_Required work_
Beginning at the line that contains "The width and", write out every line down to the end of the records, with both ends kept and nothing added.

_Dataset records_
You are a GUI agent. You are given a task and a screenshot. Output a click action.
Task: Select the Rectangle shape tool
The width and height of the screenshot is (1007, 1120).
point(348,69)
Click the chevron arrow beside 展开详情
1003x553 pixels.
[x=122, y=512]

_Response area_
The width and height of the screenshot is (1007, 1120).
point(348,69)
Click the chevron arrow beside 展开详情
1003x553 pixels.
[x=122, y=512]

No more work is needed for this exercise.